In Episode 2 of the Youtube Channel Brgy. AAssumtion, it tackled the possibilities that may be brought by the “new normal” including measures we that we might all be doing in order to protect ourselves and those around us. That while there is a chance that we will no longer be able to return to the old normal, it stressed that isolation should not be the new way of life in the new normal because this is not the essence and definition of what communities and families really are.
The relatable part of the episode came when it mentioned the importance of reaching out. How a simple text, chat or phone call to ask “how are you?” can mean a lot to someone who might be needing it. You see, as of this writing, I have two friends trying to conquer this COVID-19 struggle. One tested positive and is spending his treatment and recovery period alone in a hospital room, and the other one, while blessed to be spared from the physical malady, is isolated in her own bedroom away from some of the members of her family. And since this health crisis prohibits visiting them and being with them physically, my days now included daily chat messages of “how are you?” and “how are you feeling?” alongside a host of different stories. It made me realize that despite this tough time, we are still lucky to be provided with different and modern means to still let our presence felt by someone who needs our company, and this is the appropriate time to really utilize that.

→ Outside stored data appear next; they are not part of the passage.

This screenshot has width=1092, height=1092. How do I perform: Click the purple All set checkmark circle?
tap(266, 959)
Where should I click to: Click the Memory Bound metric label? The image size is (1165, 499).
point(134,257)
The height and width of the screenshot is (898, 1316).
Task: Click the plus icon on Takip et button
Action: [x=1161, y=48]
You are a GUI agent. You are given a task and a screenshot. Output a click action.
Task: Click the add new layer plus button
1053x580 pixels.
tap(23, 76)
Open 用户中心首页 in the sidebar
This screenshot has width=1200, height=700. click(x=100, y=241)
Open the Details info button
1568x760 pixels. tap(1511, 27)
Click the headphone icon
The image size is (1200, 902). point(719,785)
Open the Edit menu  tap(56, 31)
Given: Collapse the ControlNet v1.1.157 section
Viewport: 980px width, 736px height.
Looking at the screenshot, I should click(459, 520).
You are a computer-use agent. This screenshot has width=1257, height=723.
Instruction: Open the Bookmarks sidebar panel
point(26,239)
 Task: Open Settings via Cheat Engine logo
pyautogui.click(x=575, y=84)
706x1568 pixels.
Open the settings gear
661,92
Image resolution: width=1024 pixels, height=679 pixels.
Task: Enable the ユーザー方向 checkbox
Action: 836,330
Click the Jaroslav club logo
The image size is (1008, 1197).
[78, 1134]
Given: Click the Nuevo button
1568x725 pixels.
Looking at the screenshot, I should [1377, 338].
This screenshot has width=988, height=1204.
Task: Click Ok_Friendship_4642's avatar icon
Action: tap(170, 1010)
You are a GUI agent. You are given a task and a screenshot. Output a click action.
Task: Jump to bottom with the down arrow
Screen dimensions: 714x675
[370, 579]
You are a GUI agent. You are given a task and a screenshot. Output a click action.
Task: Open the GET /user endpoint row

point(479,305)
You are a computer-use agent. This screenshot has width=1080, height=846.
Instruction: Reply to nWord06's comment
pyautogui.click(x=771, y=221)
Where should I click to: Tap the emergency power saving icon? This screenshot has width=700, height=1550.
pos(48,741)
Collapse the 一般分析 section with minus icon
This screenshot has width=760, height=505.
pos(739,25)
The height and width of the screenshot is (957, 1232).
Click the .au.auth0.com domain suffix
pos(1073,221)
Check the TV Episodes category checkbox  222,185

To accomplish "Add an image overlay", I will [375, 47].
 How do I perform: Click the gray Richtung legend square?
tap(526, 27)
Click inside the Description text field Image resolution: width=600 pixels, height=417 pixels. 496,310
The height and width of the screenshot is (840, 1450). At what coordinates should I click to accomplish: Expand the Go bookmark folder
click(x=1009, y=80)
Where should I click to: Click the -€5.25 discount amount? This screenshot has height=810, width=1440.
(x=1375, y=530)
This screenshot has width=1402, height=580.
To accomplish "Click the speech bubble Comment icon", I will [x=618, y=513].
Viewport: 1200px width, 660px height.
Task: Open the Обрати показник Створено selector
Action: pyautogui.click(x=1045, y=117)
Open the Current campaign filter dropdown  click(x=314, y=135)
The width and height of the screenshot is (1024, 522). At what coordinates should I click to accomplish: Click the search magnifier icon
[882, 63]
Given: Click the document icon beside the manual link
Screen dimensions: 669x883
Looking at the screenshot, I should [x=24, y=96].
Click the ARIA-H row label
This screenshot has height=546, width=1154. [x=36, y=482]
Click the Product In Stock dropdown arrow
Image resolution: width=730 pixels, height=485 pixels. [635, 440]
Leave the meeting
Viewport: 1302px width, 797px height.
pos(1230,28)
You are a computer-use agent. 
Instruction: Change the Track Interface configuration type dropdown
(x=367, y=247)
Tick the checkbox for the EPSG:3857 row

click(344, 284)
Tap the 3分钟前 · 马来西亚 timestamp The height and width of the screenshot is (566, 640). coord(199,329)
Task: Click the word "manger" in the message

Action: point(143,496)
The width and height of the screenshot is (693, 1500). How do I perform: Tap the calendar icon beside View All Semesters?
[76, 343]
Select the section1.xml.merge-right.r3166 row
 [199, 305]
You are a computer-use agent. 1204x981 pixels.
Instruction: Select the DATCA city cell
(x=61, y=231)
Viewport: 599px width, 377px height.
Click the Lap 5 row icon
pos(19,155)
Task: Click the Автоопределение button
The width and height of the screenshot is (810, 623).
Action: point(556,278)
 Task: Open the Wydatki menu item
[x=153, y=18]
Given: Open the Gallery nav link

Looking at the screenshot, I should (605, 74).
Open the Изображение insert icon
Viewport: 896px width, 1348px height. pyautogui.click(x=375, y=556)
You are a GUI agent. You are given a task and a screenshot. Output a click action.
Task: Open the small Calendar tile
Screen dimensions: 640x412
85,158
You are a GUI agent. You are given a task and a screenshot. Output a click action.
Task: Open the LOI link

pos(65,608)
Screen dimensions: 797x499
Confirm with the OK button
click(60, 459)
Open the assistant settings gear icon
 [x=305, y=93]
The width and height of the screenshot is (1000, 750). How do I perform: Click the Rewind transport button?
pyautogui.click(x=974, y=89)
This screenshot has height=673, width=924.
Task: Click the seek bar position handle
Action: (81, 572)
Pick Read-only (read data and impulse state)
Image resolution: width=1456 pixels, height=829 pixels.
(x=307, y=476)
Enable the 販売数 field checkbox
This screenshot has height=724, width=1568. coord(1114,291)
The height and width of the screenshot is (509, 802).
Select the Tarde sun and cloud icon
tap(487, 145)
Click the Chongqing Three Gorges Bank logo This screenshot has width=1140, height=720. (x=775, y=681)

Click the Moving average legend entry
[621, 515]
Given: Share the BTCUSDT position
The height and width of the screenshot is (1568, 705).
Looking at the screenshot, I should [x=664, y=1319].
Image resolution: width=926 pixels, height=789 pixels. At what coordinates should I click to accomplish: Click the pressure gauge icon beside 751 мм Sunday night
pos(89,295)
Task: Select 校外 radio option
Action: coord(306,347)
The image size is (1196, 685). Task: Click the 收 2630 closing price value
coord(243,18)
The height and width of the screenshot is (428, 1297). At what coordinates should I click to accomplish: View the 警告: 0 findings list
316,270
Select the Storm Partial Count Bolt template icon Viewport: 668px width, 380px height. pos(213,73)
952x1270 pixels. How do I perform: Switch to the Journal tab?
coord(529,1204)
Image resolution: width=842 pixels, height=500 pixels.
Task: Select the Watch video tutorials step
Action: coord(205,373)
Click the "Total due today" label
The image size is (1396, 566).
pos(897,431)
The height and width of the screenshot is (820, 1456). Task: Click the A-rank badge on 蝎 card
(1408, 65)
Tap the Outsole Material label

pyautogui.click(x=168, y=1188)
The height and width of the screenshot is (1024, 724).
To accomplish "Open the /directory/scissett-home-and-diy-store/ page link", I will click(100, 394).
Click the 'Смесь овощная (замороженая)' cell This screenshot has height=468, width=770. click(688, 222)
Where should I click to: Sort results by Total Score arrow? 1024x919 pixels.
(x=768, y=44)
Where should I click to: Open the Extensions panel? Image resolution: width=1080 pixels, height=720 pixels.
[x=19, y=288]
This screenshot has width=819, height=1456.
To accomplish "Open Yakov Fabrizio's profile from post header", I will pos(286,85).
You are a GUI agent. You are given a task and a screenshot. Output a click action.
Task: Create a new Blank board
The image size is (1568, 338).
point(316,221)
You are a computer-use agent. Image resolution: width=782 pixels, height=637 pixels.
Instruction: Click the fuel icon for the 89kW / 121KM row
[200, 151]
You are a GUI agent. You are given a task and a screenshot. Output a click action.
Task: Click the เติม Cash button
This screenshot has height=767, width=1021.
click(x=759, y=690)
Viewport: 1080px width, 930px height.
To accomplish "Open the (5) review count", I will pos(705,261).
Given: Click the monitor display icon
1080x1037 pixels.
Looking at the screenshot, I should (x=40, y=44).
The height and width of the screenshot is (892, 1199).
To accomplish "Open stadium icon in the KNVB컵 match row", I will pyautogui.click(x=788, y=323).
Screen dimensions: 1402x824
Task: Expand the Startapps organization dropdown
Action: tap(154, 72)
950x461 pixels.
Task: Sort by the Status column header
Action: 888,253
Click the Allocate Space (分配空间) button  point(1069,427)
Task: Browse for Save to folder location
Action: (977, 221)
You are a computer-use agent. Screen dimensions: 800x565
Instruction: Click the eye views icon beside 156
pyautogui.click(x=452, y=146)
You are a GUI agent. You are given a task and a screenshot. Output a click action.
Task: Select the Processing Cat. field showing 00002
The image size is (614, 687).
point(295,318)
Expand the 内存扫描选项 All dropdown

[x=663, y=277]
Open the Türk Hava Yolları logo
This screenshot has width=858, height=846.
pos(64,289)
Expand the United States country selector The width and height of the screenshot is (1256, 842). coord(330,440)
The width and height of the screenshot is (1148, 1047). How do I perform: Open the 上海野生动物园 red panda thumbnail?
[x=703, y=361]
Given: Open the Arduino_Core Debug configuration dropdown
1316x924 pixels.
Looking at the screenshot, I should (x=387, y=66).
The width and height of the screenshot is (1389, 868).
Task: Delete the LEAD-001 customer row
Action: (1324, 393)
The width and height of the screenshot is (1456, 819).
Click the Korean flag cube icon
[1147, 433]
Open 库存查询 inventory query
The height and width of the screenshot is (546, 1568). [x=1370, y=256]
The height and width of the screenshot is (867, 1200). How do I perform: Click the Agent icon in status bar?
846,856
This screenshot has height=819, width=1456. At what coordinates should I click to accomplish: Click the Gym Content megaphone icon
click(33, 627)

Just like actions, words have the power to heal as well. Next to providing some level of comfort and emotional support to friends dealing a difficult situation, the conversations I had with three particular friends also eased the worry and anxiety that I am occasionally feeling. Those chats enabled me to realize a few of my plans (and in a way, get to act on some of them), trade thoughts with them about life and future plans, and even talk about a few crazy things that made me teary-eyed in laughter. That while reaching out may be a usual gesture, it seemed to be a win-win situation as I am able to alleviate their loneliness and they on the other hand, get to let me use God’s gift of imagination in just the right proportion by keeping my worrywart side from consuming me and bothering me too much.
We all have our coping mechanisms in fighting this struggle may it be time, talent or even words. We just need to find what works best for us, utilize it and maintain it. Yes, a pandemic like COVID19 sure is scary. But we must also realize that this should not stop and shut us entirely from people around us just because of (useless) fear. That unless you’re a hermit crab, you still need to interact with those around you (but be sure to be mindful of the safety measures, okay?). You’re human after all. And interaction is a big part of human existence. If you believe hearing your voice works wonders to your favorite plant or pet, imagine what kind of wonder it can do with a person who’s longing to hear from you.